Statistical Analysis.

Data were expressed as the mean ± SE. Statistical analyses were carried out by Student’s t test and chi-squared test contained in the stat view program. Differences at P < 0.05 were considered to be statistically significant. The characteristics of the patient groups were compared using the χ2 test, and differences at two-sided P values below 0.05 were considered significant.

RESULTS

Expression of L-PGDS mRNA in Human and Monkey Hearts.

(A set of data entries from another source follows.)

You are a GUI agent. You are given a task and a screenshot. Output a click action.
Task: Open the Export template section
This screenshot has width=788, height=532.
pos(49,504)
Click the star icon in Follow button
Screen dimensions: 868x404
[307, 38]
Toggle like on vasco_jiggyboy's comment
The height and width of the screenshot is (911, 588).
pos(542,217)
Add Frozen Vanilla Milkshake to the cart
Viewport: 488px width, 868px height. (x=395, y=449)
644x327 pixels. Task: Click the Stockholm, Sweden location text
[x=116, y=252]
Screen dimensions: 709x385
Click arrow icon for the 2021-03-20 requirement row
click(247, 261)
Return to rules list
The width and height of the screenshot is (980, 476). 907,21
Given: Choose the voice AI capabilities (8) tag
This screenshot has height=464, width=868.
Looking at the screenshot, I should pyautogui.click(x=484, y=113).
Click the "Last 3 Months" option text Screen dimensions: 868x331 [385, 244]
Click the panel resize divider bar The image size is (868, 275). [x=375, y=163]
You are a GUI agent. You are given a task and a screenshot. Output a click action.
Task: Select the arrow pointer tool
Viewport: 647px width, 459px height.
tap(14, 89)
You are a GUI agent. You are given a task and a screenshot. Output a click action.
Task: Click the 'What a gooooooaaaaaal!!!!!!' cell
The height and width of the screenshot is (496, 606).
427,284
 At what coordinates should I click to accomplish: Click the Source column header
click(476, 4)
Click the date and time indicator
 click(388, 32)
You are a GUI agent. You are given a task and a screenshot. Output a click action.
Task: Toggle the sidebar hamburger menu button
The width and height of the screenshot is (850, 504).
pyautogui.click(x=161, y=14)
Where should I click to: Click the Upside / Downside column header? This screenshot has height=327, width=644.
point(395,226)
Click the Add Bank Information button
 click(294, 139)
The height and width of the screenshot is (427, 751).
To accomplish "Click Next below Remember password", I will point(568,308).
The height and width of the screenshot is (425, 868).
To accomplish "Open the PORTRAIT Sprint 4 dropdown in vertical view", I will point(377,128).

When we examined the expression of mRNA for L-PGDS in various human tissues by Northern blot analysis (Fig. 1A), the signal was detected most intensely in the heart, moderately in the brain, and very weakly in the placenta, lung, liver, skeletal muscle, kidney, and pancreas, at a position corresponding to a polynucleotides of approximately 1.3 kb in length. The expression of the mRNA in the heart was unexpectedly much higher than that in any other tissues including the brain.

Figure 1.

Figure 1

Tissue specificity of gene expression of L-PGDS (β-trace). (A) Poly(A)+ RNA of various human tissues (2 μg per lane) was analyzed by the Northern blot assay. (B) Total RNA of various monkey tissues (10 μg per lane) was probed with cDNAs for human L-PGDS (Upper) and glyceraldehyde-3-phosphate dehydrogenase (Lower).

We then examined the expression of mRNA for L-PGDS among various cardiovascular tissues of monkeys (Fig. 1B). The mRNA was widely distributed in the right and left atria, both ventricles, interventricular septum, and the aorta. However, the intensity of the signal in those tissues was clearly weaker than that in the brain cortex, indicating that the tissue distribution profile of the expression of the transcript was distinct between humans and monkeys.

Immunohistochemical Localization of L-PGDS in Human Heart.

Using immunostaining human autopsy specimens with monoclonal or polyclonal antibodies against human L-PGDS, we could see that immunoreactivity was localized in both atrial and ventricular myocardial cells (Fig. 2 A and C). The immunoreactivity for L-PGDS was also observed in the endocardium and diffusely found in the extracellular matrix of the endocardium (Fig. 2D). In high-magnification views, it was detected in the cytoplasm of endocardial cells (Fig. 2E), which were identified as such in an adjacent section stained with anti-von Willebrand factor antibody, a marker for endothelial cells (Fig. 2F).

Figure 2.

Figure 2

Immunohistochemical demonstration of L-PGDS (β-trace) in the left atrium (A, B, D, E, and F) and right ventricle (C) of human heart. The tissue sections were immunostained with monoclonal antibodies against L-PGDS (A, C, D, and E) or von Willebrand factor (F), or with nonimmunized mouse IgG (B). (D) Arrowheads and arrows indicate the L-PGDS-immunoreactive endocardial cells and the immunoreactivity accumulated in the extracellular matrix, respectively. (Bars = 50 μm in A and B, 20 μm in C and D, and 10 μm in E and F.)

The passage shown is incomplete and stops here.